(Excerpts from a dataset)
- - - - -

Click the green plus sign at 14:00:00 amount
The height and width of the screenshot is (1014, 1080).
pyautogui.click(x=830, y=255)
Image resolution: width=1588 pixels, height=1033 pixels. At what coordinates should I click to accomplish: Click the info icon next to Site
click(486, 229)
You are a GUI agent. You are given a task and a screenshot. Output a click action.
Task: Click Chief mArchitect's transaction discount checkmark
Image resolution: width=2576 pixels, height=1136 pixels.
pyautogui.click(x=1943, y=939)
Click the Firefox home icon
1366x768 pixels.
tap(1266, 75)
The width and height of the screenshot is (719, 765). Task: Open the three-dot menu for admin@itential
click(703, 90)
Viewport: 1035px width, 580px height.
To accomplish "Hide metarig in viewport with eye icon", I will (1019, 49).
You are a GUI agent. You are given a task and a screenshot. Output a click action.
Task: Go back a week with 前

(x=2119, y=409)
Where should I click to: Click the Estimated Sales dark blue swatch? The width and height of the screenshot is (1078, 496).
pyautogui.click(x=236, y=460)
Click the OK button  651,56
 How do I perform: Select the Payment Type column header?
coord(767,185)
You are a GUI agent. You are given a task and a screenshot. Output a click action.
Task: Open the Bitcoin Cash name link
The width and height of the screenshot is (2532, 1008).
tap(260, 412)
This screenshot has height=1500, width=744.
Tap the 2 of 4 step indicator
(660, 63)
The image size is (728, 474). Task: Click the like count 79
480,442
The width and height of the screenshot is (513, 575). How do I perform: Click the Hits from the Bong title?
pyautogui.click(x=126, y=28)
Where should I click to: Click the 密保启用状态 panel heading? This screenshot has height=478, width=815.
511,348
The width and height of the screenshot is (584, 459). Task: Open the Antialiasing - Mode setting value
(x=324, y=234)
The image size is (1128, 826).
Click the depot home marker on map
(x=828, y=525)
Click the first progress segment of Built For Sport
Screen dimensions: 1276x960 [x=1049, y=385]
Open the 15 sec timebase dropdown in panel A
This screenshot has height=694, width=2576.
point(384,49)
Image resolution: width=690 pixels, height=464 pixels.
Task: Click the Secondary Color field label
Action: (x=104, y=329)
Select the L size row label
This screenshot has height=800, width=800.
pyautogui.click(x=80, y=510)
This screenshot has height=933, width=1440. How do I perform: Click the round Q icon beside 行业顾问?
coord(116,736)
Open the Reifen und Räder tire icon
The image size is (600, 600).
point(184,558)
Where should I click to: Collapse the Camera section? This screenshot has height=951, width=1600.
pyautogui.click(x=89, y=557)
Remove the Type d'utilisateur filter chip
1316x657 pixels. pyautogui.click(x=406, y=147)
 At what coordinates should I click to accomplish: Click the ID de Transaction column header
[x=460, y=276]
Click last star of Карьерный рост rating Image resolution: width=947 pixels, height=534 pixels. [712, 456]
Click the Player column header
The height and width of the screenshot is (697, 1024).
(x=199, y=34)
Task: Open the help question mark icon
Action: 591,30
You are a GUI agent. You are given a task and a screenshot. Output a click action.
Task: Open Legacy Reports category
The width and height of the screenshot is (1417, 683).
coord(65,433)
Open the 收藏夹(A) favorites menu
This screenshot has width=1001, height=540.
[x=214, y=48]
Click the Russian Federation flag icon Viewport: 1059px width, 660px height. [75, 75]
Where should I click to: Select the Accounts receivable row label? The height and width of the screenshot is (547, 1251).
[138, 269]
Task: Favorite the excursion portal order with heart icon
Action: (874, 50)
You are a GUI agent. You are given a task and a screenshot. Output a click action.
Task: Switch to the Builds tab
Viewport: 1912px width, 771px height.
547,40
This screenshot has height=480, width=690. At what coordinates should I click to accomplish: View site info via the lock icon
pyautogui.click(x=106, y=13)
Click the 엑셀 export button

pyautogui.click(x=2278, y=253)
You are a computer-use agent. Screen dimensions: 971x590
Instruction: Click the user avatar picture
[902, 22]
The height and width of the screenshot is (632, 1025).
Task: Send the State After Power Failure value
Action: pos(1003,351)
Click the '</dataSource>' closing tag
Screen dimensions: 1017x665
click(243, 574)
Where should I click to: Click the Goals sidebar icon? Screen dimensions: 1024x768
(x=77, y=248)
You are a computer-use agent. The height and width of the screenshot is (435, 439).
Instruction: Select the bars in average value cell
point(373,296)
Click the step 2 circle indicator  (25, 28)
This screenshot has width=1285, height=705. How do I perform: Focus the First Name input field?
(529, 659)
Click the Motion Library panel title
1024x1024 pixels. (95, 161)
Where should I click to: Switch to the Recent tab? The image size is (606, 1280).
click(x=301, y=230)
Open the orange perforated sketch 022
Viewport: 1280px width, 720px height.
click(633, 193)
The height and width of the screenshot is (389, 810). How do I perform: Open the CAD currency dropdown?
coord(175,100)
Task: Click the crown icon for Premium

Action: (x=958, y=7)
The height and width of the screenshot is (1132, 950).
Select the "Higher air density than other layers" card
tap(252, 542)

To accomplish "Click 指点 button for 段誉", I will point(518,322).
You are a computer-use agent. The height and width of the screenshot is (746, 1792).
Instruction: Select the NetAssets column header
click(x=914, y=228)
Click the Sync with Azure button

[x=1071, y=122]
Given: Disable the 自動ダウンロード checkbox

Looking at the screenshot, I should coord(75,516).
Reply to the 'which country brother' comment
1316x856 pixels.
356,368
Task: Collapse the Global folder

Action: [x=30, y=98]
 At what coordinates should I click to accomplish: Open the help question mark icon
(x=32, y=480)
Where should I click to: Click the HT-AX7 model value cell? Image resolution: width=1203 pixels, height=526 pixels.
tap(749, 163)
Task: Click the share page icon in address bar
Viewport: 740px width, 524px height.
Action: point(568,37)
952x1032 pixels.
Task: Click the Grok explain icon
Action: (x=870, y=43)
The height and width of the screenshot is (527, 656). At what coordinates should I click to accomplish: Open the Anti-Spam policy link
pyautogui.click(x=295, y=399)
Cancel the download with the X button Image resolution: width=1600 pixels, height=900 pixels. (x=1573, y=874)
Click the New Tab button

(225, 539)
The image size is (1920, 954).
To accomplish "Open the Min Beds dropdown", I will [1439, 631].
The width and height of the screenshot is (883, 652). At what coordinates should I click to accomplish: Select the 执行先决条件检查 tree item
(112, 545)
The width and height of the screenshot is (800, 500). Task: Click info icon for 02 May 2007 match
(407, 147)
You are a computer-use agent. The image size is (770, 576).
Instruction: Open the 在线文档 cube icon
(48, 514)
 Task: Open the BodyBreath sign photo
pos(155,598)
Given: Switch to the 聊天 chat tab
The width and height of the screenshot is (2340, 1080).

- - - - -

WHAT YOU WILL DO:
In the entries above, one line contains "You are a computer-use agent. Screen" and another contains "is (435, 439).". Reproduce exactly those two lines and the lines between them, nothing else.

OUTPUT BELOW:
You are a computer-use agent. Screen dimensions: 971x590
Instruction: Click the user avatar picture
[902, 22]
The height and width of the screenshot is (632, 1025).
Task: Send the State After Power Failure value
Action: pos(1003,351)
Click the '</dataSource>' closing tag
Screen dimensions: 1017x665
click(243, 574)
Where should I click to: Click the Goals sidebar icon? Screen dimensions: 1024x768
(x=77, y=248)
You are a computer-use agent. The height and width of the screenshot is (435, 439).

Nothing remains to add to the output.